Retrospective Review of False-Negative Thyroid FNAs
Jerome Jean-Gilles, Christopher L Owens, Andrew Fischer. UMASS Memorial Medical Center, Worcester, MA
Background: Fine needle aspiration (FNA) cytology is a cost-effective procedure that provides specific diagnoses rapidly with minimal complications. A major utility of FNA is to prevent unnecessary surgery in patients whose findings are unequivocally benign. False negative diagnoses are reported at varying frequencies in the literature. The purpose of this study was to systematically analyze false negative thyroid FNAs (FN-TFNA) and determine the impact patient outcome.

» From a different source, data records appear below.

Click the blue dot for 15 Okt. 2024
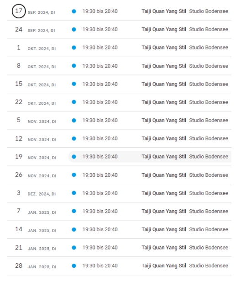 coord(74,84)
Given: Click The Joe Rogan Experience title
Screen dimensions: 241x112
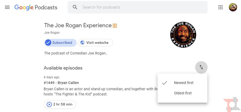Looking at the screenshot, I should click(78, 25).
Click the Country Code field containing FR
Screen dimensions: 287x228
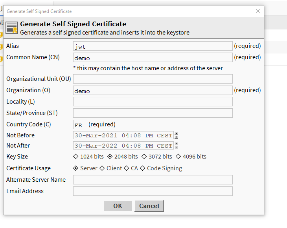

Design: Medical records of 316 consecutive patients over a four-year period (2007-2011) were reviewed to identify cases in which a prior FNA was diagnosed as "negative for malignancy" in the same nodule that had a subsequent malignant surgical pathology diagnosis. Two experienced cytopathologists re-adjudicated the FNAs to determine whether a diagnostic interpretative error occurred. For a subset of cases with sampling error, re-review of the surgical specimen was performed. Various clinical parameters and pathologic data were recorded and analyzed.

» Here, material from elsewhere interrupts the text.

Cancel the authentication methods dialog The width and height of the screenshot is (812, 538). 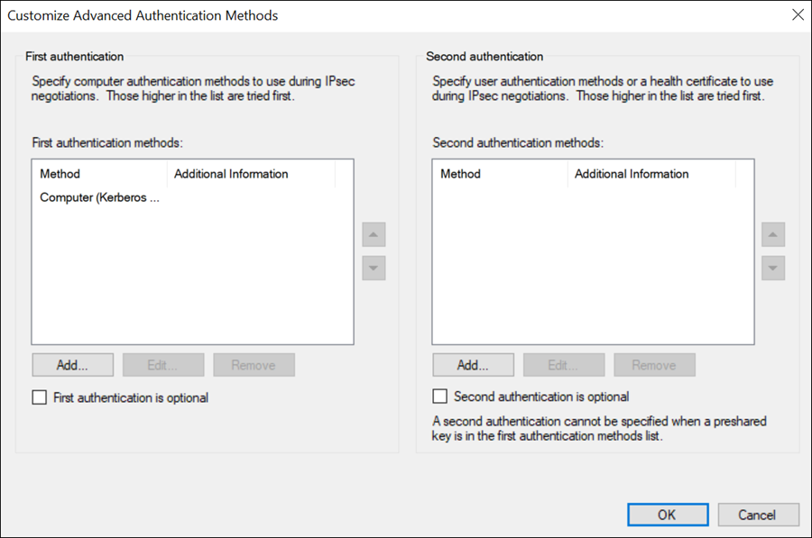[758, 515]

Results: Nine malignant nodules in 8 patients with FN-TFNA were identified. The nine malignant nodules include 6 follicular variants of papillary thyroid carcinoma and 3 follicular carcinomas. The tumors were organ confined in seven of eight patients. Only one of eight patients had lymph node involvement at the time of thyroidectomy. Seven of eight patients are alive and free of disease on follow-up studies (avg. follow-up 25 months). One of eight patients is alive with radiographic evidence of metastatic disease. The average time from the FN-TFNA to diagnosis was 11.2 months (2-29 months). Adjudicated diagnoses agreed with the negative FNA diagnosis in five of nine cases. In the other four cases, two were adjudicated to be atypical and two were adjudicated to be suspicious for carcinoma.

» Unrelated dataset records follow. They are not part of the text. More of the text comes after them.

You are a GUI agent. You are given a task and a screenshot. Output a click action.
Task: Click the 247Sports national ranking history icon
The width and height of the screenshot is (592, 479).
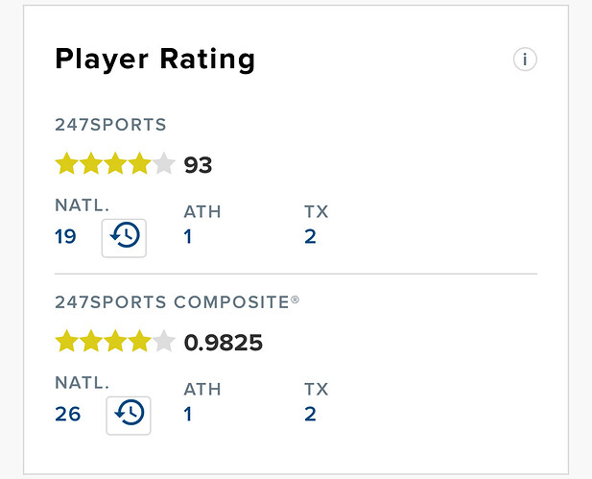tap(124, 235)
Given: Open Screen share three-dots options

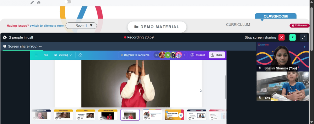Looking at the screenshot, I should tap(41, 46).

Conclusions: FN-TFNAs occur in nodules harboring low-grade tumors and the majority of the time are low stage at diagnosis. The delay in diagnoses did not directly lead to adverse clinical outcomes in our series, as the only patient with metastatic disease was promptly diagnosed due to the clinical behavior or the tumor. FN-TFNAs encompass both interpretive and non-interpretive errors. Non-interpretive errors are thought to be due to sampling error, tumor heterogeneity or terminal differentiation of tumor cells. Review of FN-TFNA due to interpretative error can be a valuable educational tool. Although FN-TFNA is not desired, clinical outcomes in our series suggest that thresholds should not be lowered to the point of over interpreting mildly atypical aspirates.